A private investigator, tasked with protecting a drug cartel snitch, discovers a complex criminal operation in this sixth installment of a series.
Jake Travis is hired to babysit Alejandro Vizcarro, a bookkeeper for Sergio Flores, the head of a Mexican drug cartel. The plan is to smuggle Vizcarro—who is prepared to exchange incriminating information for safe passage and protection for himself and his wife, Martina—into the United States. But when the detective collects Vizcarro, he realizes he’s also bringing the bookkeeper’s two daughters and Joe, his 3-year-old nephew. Joe is now Vizcarro’s ward after Flores had his brother killed along with his wife and three other children.
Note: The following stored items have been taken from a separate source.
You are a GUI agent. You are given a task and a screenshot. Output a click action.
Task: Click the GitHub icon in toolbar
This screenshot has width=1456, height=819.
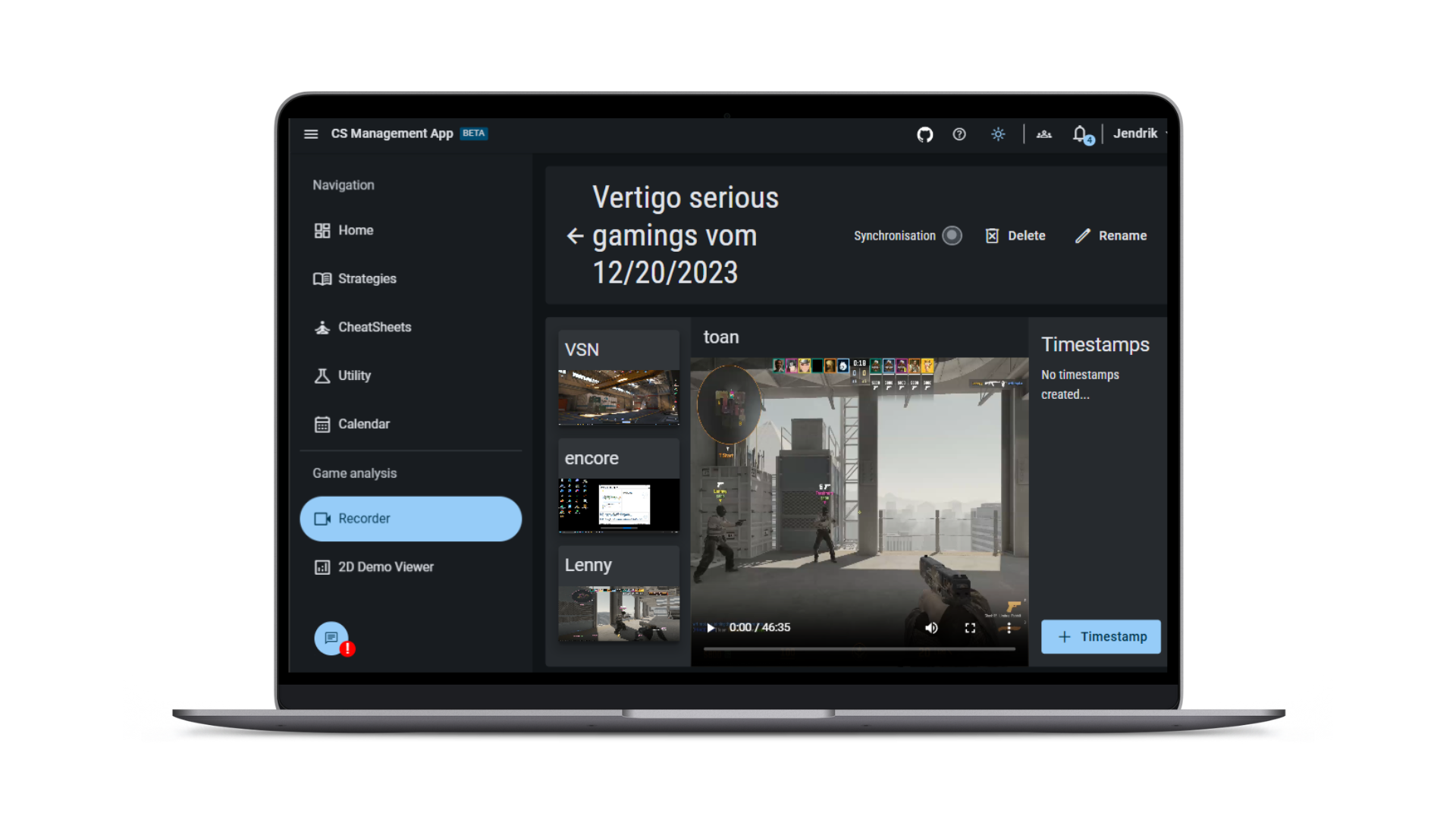[925, 133]
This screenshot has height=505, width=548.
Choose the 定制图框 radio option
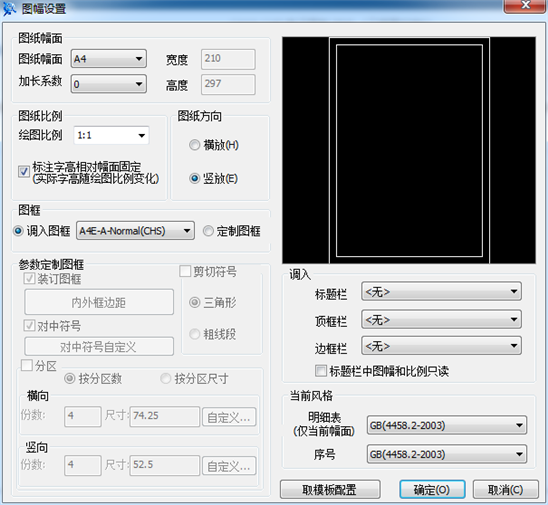(x=208, y=231)
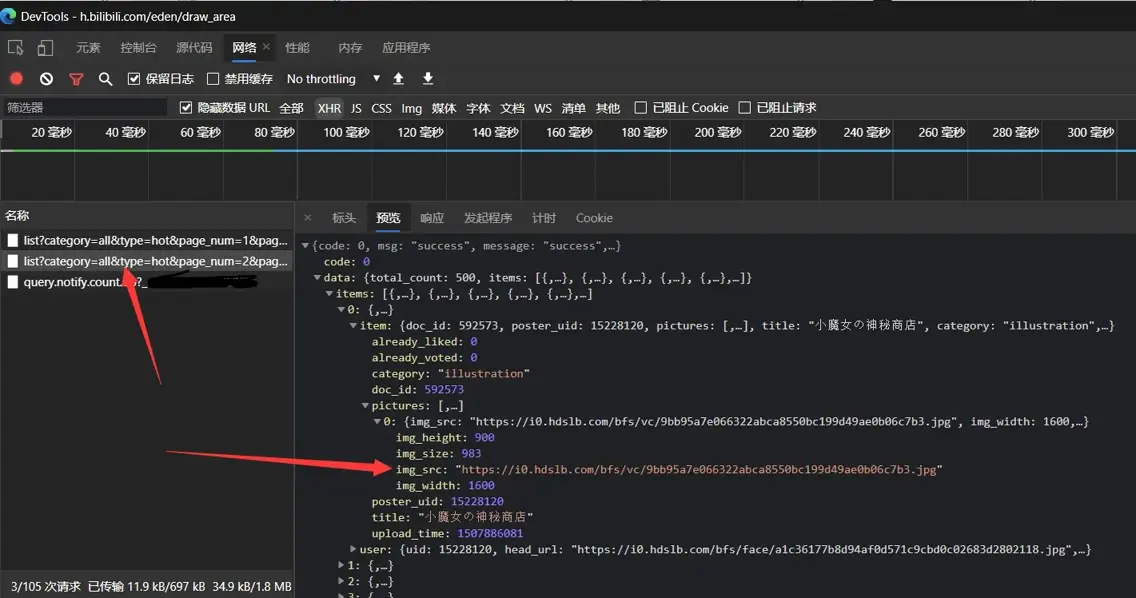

Soon, Vizcarro and Martina are murdered, and the children mysteriously disappear—Jake feels compelled to dig deeper and see if he can uncover any information that leads to their discovery. While canvassing the neighborhood, he meets Stephen Cole, a former attorney—he once represented Sean Wright, a dirty cop who he believes was killed by drug cartel assassins. But the further Jake investigates Vizcarro’s murder, the less it makes sense—Cole believes the victim was an unlikely candidate for a cartel bookkeeper and suspects that Martina wasn’t really his wife. Not only is it possible that the deaths of Wright and Vizcarro are connected, but also that the latter’s murder isn’t even the end game for Flores. Jake is confronted by the morbid possibility that the vanished children, or at least one of them, are the real prize. Lane (Naked We Came, 2017, etc.) once again showcases Jake, a protagonist perfectly suited (if somewhat formulaically) to the genre. Hardened by grim experience, he is also capable of both moral principle and emotional vulnerability. The plot is exceeding complex—one could quibble it demands a lot from readers in search of pulp detective fiction—but it never devolves into convolution. Unfortunately, the dialogue’s staccato banter quickly becomes more exhausting than clever: “ ‘What did you do?’ ‘Robbed a bank.’ ‘You did not,’ she said. ‘Stole the sheriff’s horse.’ ‘Seriously.’ ‘Shot a wabbit?’ ”
An action-packed ride that is sometimes slowed by tedious dialogue.